From David Schraub:
Drum identifies a paradox: We have to talk about racism, but talking about racism renders conversation impossible. Racism is a “such a uniquely toxic accusation that it makes any real conversation hopeless.”
But here’s the thing: there’s no reason why that has to be true. When we talk about homelessness, for example, and I argue that a particular political position is unfair to the homeless, it doesn’t have this effect. Racism is different: to talk about racial justice at all is automatically translated into a personal attack on the target’s moral character. And once that’s the terrain of the discussion, we’ve insulated the underlying policy differences from critical review. All conversations about racism are converted into inquisitions into whether or not someone is a conscious bigot. Since they know they’re nothing of the sort, the “accusation” is dismissed and the “accuser” is labeled a race-baiter. One may have noticed that even if one takes great pains to frame an argument such that it does not call anybody a racist, the stock response nevertheless will be “are you calling me a racist?!!?” Why are they so eager to make the debate about something so “toxic”? It’s because that’s actually very easy terrain to deal with.

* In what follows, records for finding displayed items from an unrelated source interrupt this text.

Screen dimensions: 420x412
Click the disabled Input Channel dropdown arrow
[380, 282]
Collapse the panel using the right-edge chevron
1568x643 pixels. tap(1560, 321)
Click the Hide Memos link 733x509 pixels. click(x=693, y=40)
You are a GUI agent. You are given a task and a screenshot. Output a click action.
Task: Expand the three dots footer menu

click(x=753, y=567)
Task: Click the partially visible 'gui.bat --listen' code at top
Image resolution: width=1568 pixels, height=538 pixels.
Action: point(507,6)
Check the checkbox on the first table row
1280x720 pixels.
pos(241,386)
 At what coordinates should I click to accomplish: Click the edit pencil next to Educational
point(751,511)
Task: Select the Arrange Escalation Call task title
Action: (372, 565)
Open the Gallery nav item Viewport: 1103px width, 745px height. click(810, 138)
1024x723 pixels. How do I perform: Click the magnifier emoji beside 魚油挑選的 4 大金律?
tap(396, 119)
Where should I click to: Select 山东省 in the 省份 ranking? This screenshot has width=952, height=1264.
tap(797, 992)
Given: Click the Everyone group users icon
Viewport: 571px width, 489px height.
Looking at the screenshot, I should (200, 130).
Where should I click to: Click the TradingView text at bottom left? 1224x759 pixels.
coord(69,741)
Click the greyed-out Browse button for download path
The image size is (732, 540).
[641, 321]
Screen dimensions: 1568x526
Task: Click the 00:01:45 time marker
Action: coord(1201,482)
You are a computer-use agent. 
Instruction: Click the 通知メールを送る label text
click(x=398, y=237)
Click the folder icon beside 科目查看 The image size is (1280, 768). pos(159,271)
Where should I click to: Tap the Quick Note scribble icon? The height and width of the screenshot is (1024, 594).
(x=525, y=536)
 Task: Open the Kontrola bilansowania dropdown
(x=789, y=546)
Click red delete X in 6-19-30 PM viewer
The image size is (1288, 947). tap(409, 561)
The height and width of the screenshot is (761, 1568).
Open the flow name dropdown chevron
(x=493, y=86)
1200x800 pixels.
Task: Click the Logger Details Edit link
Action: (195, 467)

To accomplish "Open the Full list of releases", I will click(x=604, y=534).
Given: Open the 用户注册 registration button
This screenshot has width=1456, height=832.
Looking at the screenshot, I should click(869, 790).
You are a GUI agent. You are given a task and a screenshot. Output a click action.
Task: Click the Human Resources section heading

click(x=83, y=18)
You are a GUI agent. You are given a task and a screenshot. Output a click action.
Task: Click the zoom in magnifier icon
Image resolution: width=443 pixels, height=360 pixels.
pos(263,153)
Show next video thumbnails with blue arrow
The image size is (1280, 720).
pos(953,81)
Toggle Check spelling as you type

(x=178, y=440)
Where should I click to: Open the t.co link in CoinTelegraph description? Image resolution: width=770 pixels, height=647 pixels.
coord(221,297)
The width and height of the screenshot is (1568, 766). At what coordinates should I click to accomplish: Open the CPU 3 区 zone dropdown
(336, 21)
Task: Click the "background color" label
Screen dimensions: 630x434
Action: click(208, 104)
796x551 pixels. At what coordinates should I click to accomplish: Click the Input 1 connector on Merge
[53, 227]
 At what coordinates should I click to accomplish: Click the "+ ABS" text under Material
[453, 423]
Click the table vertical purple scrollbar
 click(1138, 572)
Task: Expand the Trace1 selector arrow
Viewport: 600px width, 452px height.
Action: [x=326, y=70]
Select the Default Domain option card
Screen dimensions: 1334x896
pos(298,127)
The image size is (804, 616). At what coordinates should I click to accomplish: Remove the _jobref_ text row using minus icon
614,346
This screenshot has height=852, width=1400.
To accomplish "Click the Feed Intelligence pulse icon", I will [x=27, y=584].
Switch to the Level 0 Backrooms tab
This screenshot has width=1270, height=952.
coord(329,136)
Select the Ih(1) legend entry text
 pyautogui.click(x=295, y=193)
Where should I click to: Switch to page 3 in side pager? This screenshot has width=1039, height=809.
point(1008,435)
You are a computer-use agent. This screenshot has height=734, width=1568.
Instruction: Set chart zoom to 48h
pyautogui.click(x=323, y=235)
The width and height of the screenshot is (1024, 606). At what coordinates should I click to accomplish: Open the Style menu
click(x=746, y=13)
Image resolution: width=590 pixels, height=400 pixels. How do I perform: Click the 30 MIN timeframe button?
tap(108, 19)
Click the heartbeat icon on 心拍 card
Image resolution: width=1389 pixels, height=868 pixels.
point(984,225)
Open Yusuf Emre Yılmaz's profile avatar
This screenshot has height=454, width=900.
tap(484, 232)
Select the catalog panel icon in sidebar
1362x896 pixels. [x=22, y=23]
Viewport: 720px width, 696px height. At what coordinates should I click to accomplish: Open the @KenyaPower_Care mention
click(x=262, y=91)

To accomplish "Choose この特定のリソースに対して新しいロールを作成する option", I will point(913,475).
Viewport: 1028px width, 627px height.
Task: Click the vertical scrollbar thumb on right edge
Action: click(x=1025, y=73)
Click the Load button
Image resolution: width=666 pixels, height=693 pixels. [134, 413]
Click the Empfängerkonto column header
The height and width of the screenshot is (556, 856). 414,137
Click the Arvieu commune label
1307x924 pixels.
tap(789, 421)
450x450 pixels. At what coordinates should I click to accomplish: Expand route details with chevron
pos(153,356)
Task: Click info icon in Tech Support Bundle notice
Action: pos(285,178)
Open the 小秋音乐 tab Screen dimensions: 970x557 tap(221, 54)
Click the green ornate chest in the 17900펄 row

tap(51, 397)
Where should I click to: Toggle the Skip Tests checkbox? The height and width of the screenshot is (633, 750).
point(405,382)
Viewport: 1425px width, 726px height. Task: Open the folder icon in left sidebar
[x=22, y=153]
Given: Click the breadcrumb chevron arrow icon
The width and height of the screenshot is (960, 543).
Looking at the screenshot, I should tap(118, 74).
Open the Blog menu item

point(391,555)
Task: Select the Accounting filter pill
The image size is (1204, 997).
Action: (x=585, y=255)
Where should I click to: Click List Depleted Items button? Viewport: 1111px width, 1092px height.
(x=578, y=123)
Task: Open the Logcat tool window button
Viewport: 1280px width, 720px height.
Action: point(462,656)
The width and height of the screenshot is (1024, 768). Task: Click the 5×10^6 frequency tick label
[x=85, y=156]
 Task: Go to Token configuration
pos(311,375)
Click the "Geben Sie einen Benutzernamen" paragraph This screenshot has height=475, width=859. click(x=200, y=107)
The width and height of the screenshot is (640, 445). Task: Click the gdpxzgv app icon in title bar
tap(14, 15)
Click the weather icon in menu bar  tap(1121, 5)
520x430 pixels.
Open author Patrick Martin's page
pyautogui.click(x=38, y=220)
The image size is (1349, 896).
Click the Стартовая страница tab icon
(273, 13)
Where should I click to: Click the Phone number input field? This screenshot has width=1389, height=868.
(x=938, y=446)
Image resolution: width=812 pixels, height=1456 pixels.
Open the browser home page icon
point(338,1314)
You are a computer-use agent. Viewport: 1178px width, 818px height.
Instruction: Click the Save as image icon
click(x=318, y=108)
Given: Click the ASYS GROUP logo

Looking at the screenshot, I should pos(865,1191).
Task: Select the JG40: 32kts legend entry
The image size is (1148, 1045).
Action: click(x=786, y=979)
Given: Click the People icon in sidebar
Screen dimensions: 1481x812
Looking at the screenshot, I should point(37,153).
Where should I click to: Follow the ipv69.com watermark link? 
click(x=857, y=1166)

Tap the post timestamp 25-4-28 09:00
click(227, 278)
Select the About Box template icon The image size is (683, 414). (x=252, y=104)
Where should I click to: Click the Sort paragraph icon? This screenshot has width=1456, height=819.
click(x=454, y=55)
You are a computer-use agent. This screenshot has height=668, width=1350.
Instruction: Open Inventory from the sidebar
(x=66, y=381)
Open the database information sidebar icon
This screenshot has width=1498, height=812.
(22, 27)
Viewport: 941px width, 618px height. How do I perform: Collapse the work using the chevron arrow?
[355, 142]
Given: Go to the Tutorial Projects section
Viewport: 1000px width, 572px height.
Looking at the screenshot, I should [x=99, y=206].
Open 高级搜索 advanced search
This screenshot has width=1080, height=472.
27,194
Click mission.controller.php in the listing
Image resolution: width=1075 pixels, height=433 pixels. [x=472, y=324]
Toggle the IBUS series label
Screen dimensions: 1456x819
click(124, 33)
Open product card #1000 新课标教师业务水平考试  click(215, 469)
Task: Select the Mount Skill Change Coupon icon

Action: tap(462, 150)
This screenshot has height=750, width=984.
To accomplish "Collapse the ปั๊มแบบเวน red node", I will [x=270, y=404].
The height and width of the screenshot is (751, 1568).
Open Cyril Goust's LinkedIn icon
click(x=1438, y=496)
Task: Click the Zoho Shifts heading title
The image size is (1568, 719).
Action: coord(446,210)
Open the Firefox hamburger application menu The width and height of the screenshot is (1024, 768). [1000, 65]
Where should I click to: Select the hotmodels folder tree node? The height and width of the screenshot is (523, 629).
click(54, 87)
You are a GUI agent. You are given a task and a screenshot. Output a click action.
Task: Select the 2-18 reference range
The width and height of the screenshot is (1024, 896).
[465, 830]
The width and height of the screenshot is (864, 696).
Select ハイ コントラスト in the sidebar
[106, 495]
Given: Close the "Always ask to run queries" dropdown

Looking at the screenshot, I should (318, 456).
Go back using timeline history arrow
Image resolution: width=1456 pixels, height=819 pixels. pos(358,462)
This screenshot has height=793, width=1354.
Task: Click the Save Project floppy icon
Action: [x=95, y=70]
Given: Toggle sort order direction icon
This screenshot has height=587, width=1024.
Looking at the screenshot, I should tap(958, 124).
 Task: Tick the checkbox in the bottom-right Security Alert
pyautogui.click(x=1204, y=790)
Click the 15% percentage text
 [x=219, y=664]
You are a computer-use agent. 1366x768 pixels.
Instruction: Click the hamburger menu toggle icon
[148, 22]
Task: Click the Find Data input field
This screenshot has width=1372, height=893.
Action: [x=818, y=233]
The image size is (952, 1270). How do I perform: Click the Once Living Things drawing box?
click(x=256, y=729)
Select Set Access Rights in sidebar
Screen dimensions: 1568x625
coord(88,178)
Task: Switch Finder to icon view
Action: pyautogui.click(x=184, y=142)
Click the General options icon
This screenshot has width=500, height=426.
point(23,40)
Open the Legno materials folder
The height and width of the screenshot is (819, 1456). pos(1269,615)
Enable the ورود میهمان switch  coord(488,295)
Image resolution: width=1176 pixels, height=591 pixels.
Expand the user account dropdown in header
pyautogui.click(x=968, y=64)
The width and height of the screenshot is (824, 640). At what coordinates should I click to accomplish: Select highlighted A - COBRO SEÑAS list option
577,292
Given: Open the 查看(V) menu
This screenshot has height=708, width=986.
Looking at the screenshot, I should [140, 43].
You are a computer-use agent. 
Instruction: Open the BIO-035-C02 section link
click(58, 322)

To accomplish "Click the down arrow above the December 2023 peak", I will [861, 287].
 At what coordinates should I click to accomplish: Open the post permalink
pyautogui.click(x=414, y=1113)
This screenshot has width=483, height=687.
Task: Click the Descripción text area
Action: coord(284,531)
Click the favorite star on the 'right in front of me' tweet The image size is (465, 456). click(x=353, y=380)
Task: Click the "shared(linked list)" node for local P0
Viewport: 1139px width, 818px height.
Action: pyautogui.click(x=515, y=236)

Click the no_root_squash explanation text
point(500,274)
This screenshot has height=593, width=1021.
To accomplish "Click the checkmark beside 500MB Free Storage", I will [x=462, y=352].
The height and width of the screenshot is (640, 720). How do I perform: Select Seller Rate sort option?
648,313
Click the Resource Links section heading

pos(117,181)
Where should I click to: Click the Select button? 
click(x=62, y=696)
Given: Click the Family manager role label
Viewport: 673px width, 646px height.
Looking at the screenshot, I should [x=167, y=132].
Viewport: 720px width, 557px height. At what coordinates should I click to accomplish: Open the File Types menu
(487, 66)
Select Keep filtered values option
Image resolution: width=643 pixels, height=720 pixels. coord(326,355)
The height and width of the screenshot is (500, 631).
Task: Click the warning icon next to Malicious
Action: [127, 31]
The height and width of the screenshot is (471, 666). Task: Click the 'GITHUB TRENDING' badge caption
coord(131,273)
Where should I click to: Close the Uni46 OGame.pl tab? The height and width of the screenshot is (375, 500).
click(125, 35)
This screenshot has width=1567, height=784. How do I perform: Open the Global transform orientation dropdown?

Framing racism as a “toxic” accusation benefits the status quo racial hierarchy. Most obviously, it does so by insulating policies which have racial impacts from meaningful scrutiny. More subtly, it allows proponents of maintaining racial hierarchy to maintain their self-perception as anti-racist. This whole gambit depends on asserting the exceptional moral seriousness of racism (else how could it be so “toxic”?). One often hears the claim that a given charge of racism is spurious coupled with the assertion that such frivolous accusations “make it harder to oppose real racism” — a reassertion of racism as something that is serious and does need to be opposed. The net result is that racism is so serious that nothing ever actually can be racist — a neat equilibrium, for those who want to identify as non-racist but don’t want to actually change anything about themselves.